Prime example: This post on the MS Windows Home Server blog innocently directs readers to a guide on how to use a WHS add-in to publish an ASP.NET website. Take a moment to note the name of the blog, MS Windows Home Server. By this name, I think it's safe to assume the blog is about a Microsoft product of the Windows family.
The post is three lines and a link to the guide. Below it are pages and pages of responses about why ASP.NET sucks and PHP is capital-g God. I kid you not. These people must subscribe to the RSS feeds of as many blogs as can be imagined, just waiting for some mention of Microsoft products or technologies to pounce on and preach its inferiority to us unwashed masses, and educate us about how superior their technologies are (and by theirs, I mean the ones they use but likely had no direct involvement in creating or building).
This is pretty much what this technological evangelism looks like, because make no mistake, in the final analysis they're preaching about the tools they use:
“My hammer is better than your hammer!”
“No, mine is better because it works better than yours.”
“Well, your hammer was made by HammerHard, a huge conglomerate corporation for the purpose of making money and locking you into their monopoly on nails and wood. Mine is made by HPH, which is built by hardworking volunteers, therefore it’s less evil.”
“Yeah, but your hammer sometimes misses the nail, and doesn’t have a claw for removing nails.”
"Bob Vila uses this same kind of hammer as me. You're just a fanboy of HammerHard.”
Pathetic.
Here's an idea: Instead of arguing the superiority/inferiority of tools to an audience that really couldn't care less, apply this simple checklist to the tools you personally choose to use:
- Is it easy for me to learn?
- Is it easy for me to use?
- Does it do what I need it to do?
- Am I comfortable with it?
Now, go outside, take a walk in the park, and enjoy the weather. Because there's far more important things in life than hammers and web application frameworks, let alone preaching about them.

□ □ □ □ □

- [TO DO]:
Answer these questions from the piece on tool evangelism:
(a) What does the guide linked in the blog post show readers how to do?
(b) In the hammer argument, which maker's hammer is built by volunteers?
(c) What is the last question on the suggested checklist?

- [DATA SHOWN]:
□ □ □ □ □

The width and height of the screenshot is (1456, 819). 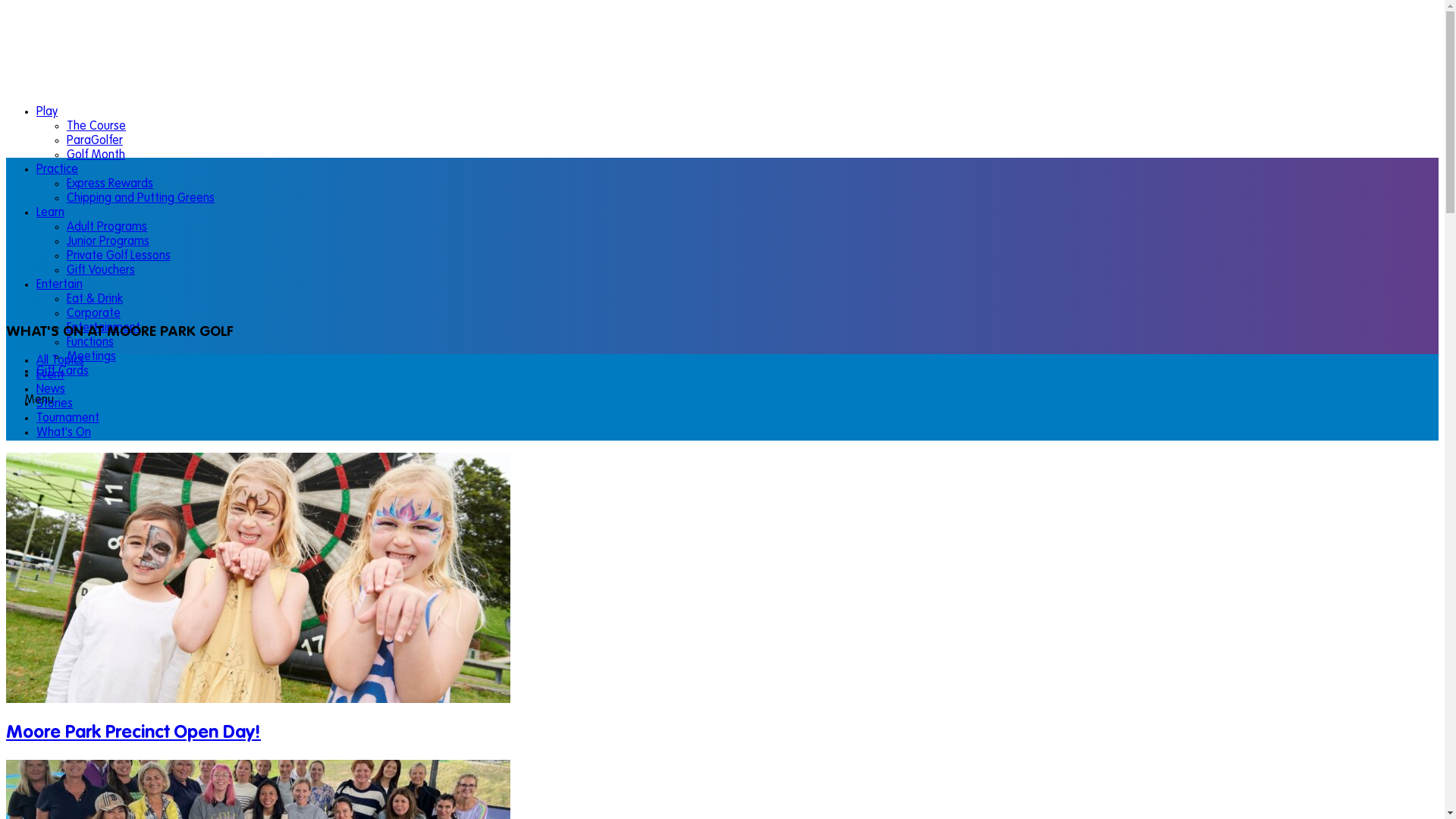 I want to click on 'Junior Programs', so click(x=107, y=241).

□ □ □ □ □

- [EXERCISE SOLUTION]:
(a) It shows how to use a WHS add-in to publish an ASP.NET website.
(b) HPH.
(c) "Am I comfortable with it?"